O professor "tem se valido de sua prerrogativa de chefe de uma pasta de altíssima relevância para se manifestar publicamente, sobretudo por meio das redes sociais, de maneira incompatível com a dignidade" da posição que ocupa.
Fora da internet, um destes "excessos" teria acontecido no dia 11 de dezembro — na ocasião, Weintraub participou de uma audiência na Câmara dos Deputados, na qual acusou as universidades públicas de manterem "plantações extensivas" de maconha nos campi.
O advogado criminalista e professor de processo penal na Pontifícia Universidade Católica de São Paulo (PUC-SP) Fernando Castelo Branco explica que "os crimes de responsabilidade do funcionário público estão definidos nos Artigos 313 a 326 do Código Penal". São crimes como advocacia administrativa (interceder em favor em alguém), prevaricação (deixar de fazer algo a que esteja obrigado) e peculato (se apropriar de dinheiro público), entre outros.
Castelo Branco diz ainda que, embora o impeachment de ministros não seja julgado na Câmara, este tipo de procedimento tem sempre uma carga política — mesmo que a base seja jurídica.
Impopular no Congresso, mas apoiado por Bolsonaro
Weintraub é hoje um dos ministros menos populares no Congresso.
A pressão sobre ele aumentou desde dezembro, quando ele removeu uma pessoa indicada pelo presidente da Câmara, Rodrigo Maia (DEM-RJ), do comando do FNDE (Fundo Nacional de Desenvolvimento da Educação). O FNDE é a autarquia do MEC responsável por liberar recursos e dar apoio técnico a Estados e municípios no uso de verbas destinadas à educação.
Os problemas na realização do Enem de 2019 também contribuíram para aumentar a irritação de deputados e senadores com o ministro. Uma falha na correção de pouco menos de 6 mil provas acabou afetando as provas de 3,9 milhões de candidatos que participaram do exame.

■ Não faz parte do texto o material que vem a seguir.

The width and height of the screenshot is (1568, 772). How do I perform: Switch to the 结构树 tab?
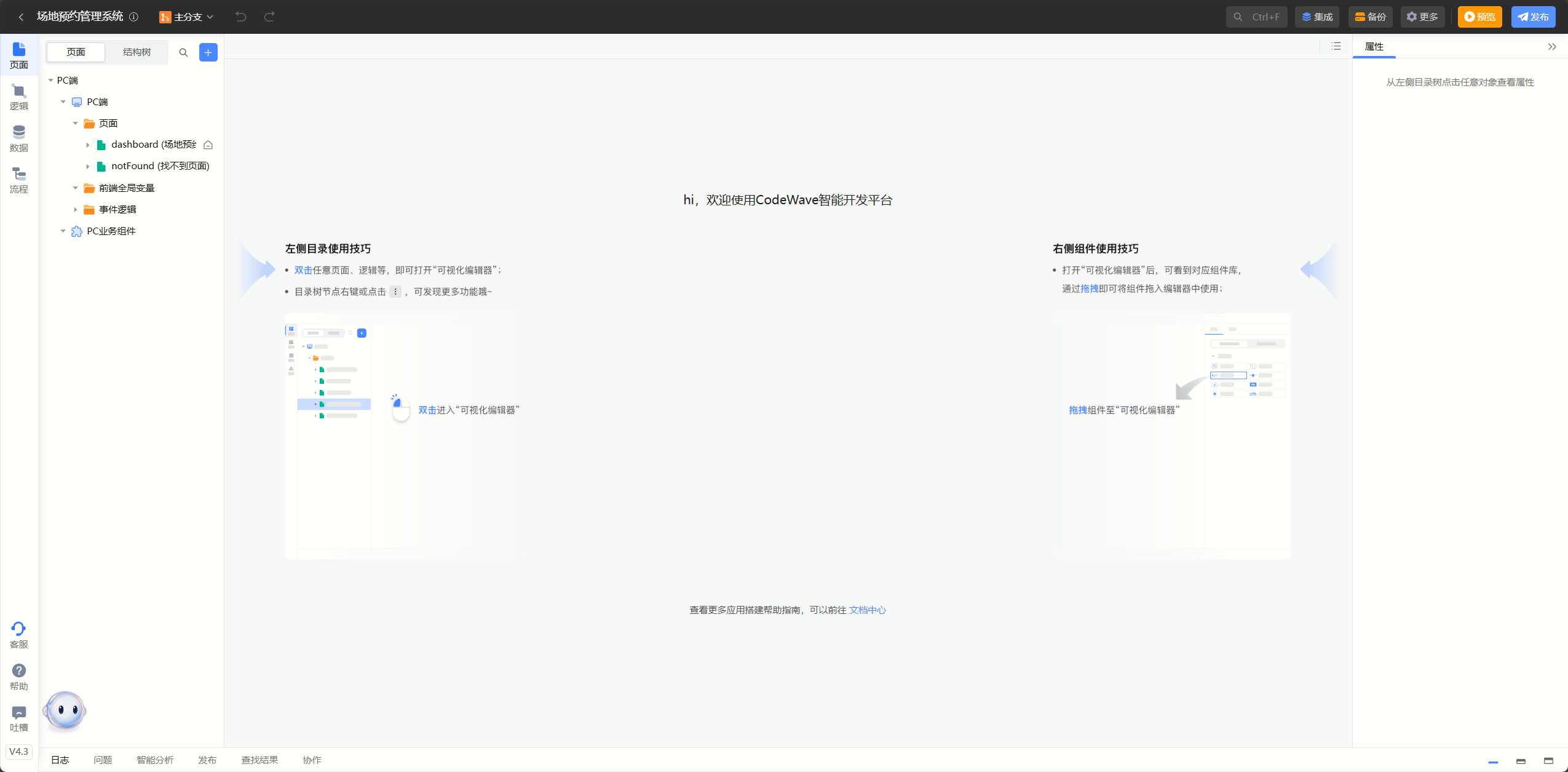137,52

No fim de janeiro, Maia disse que o Brasil "não tem futuro" com Weintraub. Na segunda-feira (03/02), o presidente da Câmara voltou a disparar contra o ministro.
"Eu só trabalho com bandeira branca. O problema é que o grupo que o ministro representa é a bandeira do ódio. E eu não posso negociar com quem tem a bandeira do ódio de forma permanente atacando e agredindo as pessoas em redes sociais", disse o parlamentar carioca.
Em 2020, o Ministério da Educação terá uma série de desafios no Congresso — inclusive a discussão sobre o percentual de contribuição do governo federal para o Fundo de Desenvolvimento da Educação Básica (Fundeb).
Apesar das críticas de parlamentares, Weintraub parece contar com o apoio do presidente Bolsonaro e de seus filhos — nesta terça (04/02), o deputado federal Eduardo Bolsonaro (PSL-SP) disse que Weintraub era o "melhor ministro da Educação de todos os tempos".
"O ministro Weintraub e o presidente Maia têm um atrito por conta do FNDE. Isso que está acontecendo, isso é desdobramento normal deste atrito", disse Eduardo.
Na segunda-feira, o ministro viajou com Bolsonaro para o lançamento da pedra fundamental do Colégio Militar de São Paulo, que será o 14º do tipo no país.